Olatigbe Olufemi1ORCID,Hussain Sabba12,Bridgens Anna1,Umarji Shamim1,Hing Caroline12,Monsell Fergal3,Gelfer Yael12

Affiliation:

1. Department of Trauma and Orthopaedics, St George’s University Hospitals NHS Foundation Trust, London, UK

2. St George’s University of London, London, UK

3. Department of Paediatric Orthopaedic and Trauma Surgery, University Hospitals Bristol NHS Foundation Trust, Bristol, UK

Abstract

Purpose: The British Orthopaedic Association Standards for Trauma-4 includes pediatric Gustilo–Anderson type I upper limb open fractures and recommends surgical debridement as the preferred method of treatment.

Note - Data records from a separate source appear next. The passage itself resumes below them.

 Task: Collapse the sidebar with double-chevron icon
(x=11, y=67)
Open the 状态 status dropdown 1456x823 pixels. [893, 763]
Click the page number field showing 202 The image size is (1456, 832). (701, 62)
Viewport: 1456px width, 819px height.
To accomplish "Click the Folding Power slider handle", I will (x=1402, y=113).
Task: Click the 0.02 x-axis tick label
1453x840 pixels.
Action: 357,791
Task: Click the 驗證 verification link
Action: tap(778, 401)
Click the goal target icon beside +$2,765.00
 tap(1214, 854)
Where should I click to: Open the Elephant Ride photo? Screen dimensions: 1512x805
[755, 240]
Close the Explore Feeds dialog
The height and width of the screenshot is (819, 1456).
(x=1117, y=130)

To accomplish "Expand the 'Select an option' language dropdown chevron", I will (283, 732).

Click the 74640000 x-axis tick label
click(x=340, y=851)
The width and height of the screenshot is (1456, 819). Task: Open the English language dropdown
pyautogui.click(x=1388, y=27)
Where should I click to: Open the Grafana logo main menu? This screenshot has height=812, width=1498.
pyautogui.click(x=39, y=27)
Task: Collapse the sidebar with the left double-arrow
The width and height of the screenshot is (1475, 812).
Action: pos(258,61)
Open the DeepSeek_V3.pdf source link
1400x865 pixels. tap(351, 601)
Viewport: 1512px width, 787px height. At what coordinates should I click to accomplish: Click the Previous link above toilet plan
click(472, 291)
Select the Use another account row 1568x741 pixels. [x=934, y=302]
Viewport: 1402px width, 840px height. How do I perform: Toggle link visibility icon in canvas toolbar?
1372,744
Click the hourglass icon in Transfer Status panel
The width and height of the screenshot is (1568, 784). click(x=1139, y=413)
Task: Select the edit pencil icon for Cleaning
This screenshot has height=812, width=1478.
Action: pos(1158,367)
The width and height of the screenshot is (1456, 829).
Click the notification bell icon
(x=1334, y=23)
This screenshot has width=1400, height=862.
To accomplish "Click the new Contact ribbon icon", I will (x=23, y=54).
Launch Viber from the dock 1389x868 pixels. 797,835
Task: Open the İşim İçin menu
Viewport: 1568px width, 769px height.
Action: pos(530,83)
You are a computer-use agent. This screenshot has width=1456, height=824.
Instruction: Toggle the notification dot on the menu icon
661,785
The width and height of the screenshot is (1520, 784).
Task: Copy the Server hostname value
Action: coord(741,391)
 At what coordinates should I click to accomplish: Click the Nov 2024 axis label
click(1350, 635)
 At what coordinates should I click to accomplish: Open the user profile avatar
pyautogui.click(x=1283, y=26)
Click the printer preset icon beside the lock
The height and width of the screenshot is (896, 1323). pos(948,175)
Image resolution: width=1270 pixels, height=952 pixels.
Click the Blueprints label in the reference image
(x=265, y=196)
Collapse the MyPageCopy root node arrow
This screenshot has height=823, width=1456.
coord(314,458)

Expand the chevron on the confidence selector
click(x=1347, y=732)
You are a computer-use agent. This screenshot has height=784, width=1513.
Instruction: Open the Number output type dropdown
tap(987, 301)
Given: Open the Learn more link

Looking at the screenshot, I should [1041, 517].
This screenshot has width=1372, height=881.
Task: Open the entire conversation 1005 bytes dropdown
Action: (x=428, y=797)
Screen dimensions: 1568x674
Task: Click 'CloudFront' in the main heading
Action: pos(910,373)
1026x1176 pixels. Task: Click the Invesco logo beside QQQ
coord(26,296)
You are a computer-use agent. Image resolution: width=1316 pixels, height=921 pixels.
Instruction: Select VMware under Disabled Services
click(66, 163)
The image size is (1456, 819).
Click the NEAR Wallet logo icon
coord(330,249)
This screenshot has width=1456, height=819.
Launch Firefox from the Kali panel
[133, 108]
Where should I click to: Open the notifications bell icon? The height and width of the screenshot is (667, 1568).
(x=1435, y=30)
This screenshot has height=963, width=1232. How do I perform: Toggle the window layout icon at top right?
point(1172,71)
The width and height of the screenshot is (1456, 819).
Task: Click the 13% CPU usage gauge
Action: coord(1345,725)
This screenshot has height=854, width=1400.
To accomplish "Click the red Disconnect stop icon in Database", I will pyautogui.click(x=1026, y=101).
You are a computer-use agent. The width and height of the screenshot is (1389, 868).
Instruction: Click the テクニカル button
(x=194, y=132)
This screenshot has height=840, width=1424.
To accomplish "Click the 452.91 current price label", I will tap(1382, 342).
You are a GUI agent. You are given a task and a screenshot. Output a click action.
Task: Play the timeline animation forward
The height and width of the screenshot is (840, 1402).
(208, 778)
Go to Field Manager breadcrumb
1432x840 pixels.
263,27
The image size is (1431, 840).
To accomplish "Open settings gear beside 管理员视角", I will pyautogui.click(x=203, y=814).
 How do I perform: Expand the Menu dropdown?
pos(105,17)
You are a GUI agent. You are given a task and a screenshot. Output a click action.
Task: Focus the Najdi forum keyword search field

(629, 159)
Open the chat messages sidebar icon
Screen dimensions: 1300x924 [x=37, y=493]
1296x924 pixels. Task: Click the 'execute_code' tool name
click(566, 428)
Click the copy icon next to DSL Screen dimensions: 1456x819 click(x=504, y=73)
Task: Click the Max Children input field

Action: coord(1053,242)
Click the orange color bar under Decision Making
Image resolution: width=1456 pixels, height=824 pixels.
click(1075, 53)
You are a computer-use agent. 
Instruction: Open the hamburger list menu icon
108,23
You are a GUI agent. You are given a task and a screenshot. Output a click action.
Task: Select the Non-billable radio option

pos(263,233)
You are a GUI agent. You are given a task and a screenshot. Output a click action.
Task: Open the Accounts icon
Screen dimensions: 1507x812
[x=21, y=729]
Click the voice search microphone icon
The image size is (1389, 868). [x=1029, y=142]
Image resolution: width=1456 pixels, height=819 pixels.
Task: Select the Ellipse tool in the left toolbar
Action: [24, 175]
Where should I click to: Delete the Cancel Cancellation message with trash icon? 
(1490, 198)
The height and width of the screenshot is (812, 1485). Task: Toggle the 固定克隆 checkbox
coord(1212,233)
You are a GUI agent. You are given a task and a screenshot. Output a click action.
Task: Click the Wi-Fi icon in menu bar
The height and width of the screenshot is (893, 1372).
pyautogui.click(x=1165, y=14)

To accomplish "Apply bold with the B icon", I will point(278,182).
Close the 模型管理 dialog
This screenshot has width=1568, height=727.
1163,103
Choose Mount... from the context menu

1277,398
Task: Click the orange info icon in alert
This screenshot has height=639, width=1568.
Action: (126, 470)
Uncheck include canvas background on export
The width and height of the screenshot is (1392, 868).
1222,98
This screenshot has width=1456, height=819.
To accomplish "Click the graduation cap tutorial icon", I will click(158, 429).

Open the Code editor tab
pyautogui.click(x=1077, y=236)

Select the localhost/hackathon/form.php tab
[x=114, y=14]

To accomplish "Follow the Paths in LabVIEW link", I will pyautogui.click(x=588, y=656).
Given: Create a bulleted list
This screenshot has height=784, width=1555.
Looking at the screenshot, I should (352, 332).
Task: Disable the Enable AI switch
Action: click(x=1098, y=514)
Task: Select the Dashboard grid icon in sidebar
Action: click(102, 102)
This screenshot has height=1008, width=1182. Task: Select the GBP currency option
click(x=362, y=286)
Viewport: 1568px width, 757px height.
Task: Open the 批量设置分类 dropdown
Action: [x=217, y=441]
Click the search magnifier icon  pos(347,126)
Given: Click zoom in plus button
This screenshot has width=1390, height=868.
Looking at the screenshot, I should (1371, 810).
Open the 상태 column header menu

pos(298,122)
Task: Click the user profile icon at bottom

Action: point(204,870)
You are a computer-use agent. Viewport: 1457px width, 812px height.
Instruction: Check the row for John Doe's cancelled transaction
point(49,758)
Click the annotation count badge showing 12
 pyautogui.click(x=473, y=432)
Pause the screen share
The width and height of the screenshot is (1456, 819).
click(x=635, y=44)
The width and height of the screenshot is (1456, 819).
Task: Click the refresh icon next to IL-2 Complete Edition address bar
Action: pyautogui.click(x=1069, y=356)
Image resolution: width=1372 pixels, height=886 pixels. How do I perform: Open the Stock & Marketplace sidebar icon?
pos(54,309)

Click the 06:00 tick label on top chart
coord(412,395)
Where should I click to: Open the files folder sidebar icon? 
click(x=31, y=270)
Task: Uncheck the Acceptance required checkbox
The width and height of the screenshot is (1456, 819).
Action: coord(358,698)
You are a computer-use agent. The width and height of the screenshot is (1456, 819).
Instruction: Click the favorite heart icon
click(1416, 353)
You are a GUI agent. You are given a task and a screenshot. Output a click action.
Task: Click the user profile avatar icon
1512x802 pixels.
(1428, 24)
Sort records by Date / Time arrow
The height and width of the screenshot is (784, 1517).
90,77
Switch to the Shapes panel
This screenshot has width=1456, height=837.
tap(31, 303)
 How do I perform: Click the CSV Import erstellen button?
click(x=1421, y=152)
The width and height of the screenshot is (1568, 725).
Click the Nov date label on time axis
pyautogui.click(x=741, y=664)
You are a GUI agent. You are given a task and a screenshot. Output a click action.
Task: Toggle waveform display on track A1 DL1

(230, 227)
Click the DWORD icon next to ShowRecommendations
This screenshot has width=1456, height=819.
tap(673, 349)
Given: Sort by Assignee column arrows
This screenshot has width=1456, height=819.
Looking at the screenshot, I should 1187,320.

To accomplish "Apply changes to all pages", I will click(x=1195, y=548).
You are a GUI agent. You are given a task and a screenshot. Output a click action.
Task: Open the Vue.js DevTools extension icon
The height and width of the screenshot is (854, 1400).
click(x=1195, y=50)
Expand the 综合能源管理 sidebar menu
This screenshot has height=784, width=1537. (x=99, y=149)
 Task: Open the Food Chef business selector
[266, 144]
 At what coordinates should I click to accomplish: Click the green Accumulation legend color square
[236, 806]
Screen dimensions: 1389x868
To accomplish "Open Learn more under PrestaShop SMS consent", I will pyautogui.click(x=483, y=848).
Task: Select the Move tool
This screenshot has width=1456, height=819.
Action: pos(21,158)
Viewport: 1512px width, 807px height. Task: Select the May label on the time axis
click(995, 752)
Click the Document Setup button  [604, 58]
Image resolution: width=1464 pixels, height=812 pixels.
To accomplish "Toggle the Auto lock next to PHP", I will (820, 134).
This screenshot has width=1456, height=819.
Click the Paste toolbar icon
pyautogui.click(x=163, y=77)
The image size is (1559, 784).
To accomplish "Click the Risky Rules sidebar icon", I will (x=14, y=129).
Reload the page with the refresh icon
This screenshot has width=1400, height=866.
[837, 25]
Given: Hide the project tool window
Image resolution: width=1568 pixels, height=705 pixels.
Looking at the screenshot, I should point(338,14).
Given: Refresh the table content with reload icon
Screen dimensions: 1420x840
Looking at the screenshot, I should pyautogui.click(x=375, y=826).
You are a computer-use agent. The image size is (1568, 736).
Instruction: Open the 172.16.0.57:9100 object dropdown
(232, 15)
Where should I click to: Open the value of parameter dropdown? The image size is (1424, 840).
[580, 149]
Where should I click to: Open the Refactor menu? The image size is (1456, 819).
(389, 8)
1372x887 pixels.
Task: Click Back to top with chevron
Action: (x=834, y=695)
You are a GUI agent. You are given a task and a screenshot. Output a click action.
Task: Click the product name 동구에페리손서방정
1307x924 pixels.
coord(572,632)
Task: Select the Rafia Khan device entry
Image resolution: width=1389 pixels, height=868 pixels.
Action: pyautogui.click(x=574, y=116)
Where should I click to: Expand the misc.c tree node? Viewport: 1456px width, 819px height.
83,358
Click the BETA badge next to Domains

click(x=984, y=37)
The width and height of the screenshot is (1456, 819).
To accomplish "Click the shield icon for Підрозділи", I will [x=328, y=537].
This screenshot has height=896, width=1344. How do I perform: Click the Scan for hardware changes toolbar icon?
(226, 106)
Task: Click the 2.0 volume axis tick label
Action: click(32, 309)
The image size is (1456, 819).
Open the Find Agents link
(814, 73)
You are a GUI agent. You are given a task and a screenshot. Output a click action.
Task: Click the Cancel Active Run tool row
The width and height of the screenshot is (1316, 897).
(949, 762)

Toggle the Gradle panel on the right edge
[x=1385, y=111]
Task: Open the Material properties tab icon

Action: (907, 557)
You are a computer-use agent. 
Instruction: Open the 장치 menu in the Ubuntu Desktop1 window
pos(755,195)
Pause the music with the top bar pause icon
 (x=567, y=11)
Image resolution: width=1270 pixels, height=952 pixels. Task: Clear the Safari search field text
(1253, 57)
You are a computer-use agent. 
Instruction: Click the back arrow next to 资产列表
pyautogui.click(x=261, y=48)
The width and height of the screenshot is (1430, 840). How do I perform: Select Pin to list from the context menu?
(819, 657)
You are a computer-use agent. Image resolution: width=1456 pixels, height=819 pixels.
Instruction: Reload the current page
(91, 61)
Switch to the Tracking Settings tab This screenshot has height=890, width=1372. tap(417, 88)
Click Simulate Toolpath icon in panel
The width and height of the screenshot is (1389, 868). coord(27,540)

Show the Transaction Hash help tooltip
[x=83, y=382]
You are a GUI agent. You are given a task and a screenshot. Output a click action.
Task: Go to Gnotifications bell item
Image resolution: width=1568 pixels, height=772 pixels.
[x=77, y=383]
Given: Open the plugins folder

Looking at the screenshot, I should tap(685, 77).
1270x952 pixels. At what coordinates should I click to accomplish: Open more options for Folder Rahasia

The reported incidence of fracture-related infection is low in patients with this injury pattern and the evidence supporting debridement is therefore weak. The aim of this systematic review is to compare infection rates between non-operative management and operative debridement in children with Gustilo I upper limb fractures who did not require surgical fixation. Methods: A systematic review was conducted using the Preferred Reporting Items for Systematic Reviews and Meta-Analyses guidelines. Eligibility criteria included patients <18 years with Gustilo–Anderson type I upper limb fractures managed with either antibiotics alone or with operative debridement. Patients in whom the fracture was stabilized were excluded, and the Risk Of Bias In Non-randomized Studies—of Interventions tool was used to evaluate bias. Results: Eleven, predominantly retrospective studies were identified, involving 537 patients with fractures including 466 forearm, 70 wrist, and one humerus. A non-operative management strategy was used in 293 patients with one superficial infection (0.3%). Operative debridement was used in 244 patients with one superficial infection (0.4%). Conclusion: The optimal management of Gustilo–Anderson type I pediatric upper limb fractures is unclear. Based on the current evidence base, surgical debridement does not appear to reduce the rate of infection. The decision to manage these injuries aggressively should therefore be individualized to consider patient age, mechanism, and clinical extent of injury. Level of evidence: level II.